Lossless Analog Compression

We establish the fundamental limits of lossless analog compression by considering the recovery of arbitrary random vectors x in R^m from the noiseless linear measurements y = Ax with measurement matrix A in R^{n×m}. Our theory is inspired by the groundbreaking work of Wu and Verdú (2010) on almost lossless analog compression but applies to the nonasymptotic, i.e., fixed-m case, and considers zero error probability. Specifically, our achievability result states that, for Lebesgue-almost all A, the random vector x can be recovered with zero error probability provided that n > K(x), where K(x) is given by the infimum of the lower modified Minkowski dimension over all support sets U of x (i.e., sets U contained in R^m with P[x in U] = 1).
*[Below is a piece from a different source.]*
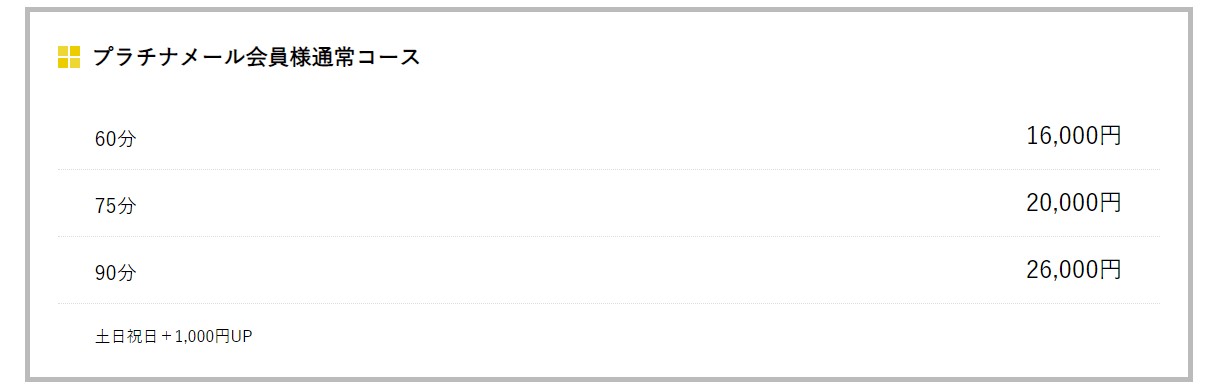Viewport: 1217px width, 389px height.
Task: Select the 60分 course label
Action: tap(115, 140)
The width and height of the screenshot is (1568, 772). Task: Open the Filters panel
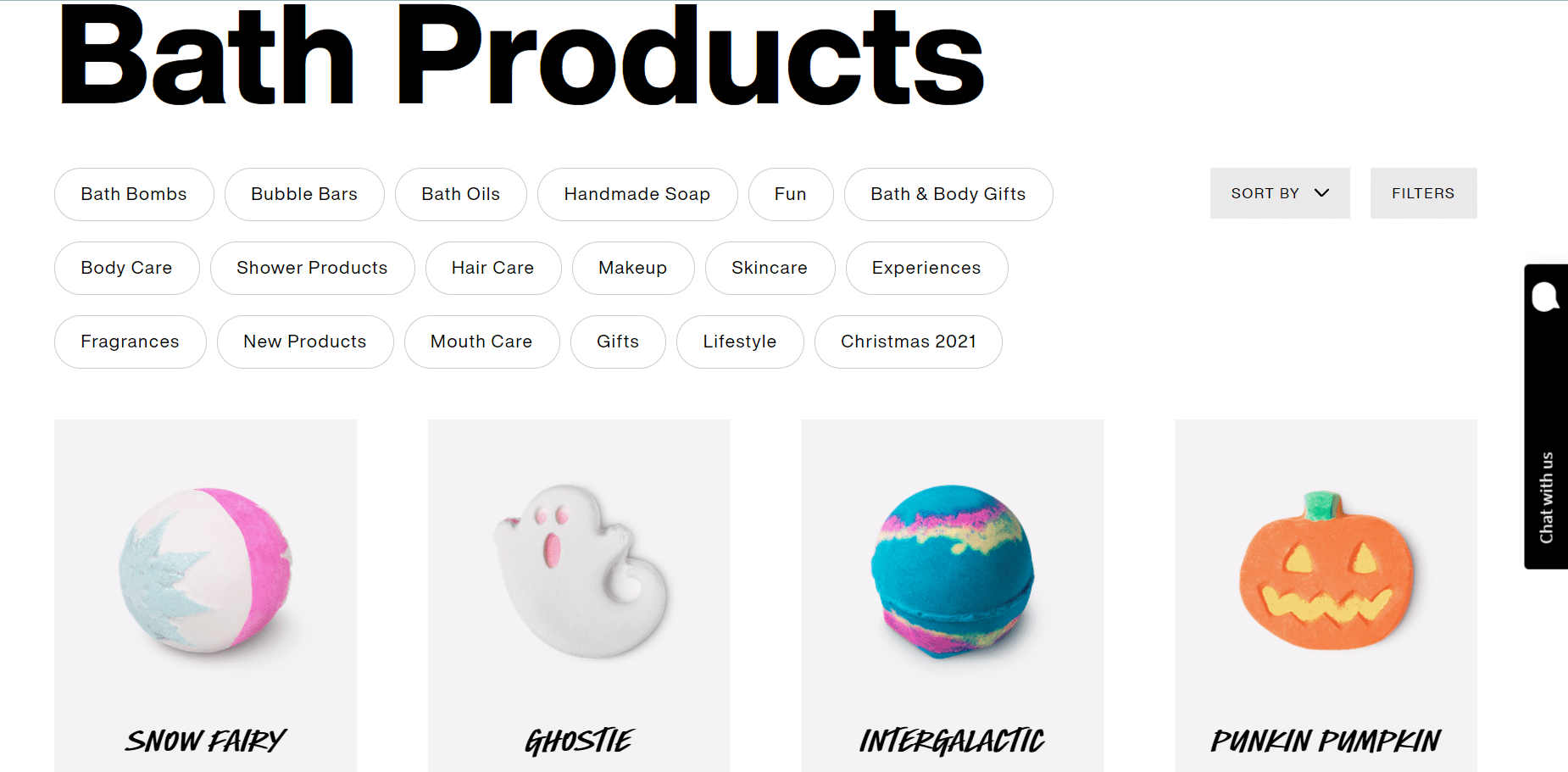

We then particularize this achievability result to the class of s-rectifiable random vectors as introduced in Koliander et al. (2016); these are random vectors of absolutely continuous distribution-with respect to the s-dimensional Hausdorff measure-supported on countable unions of s-dimensional C^1-submanifolds of R^m. Countable unions of C^1-submanifolds include essentially all signal models used in the compressed sensing literature such as the standard union of subspaces model underlying much of compressed sensing theory and spectrum-blind sampling, smooth submanifolds, block-sparsity, and low-rank matrices as considered in the matrix completion problem. Specifically, we prove that, for Lebesgue-almost all A, s-rectifiable random vectors x can be recovered with zero error probability from n > s linear measurements. This threshold is, however, found not to be tight as exemplified by the construction of an s-rectifiable random vector that can be recovered with zero error probability from n < s linear measurements. Motivated by this observation, we introduce the new class of s-analytic random vectors, which admit a strong converse in the sense of n >= s being necessary for recovery with probability of error smaller than one. The central conceptual tools in the development of our theory are geometric measure theory and the theory of real analytic functions.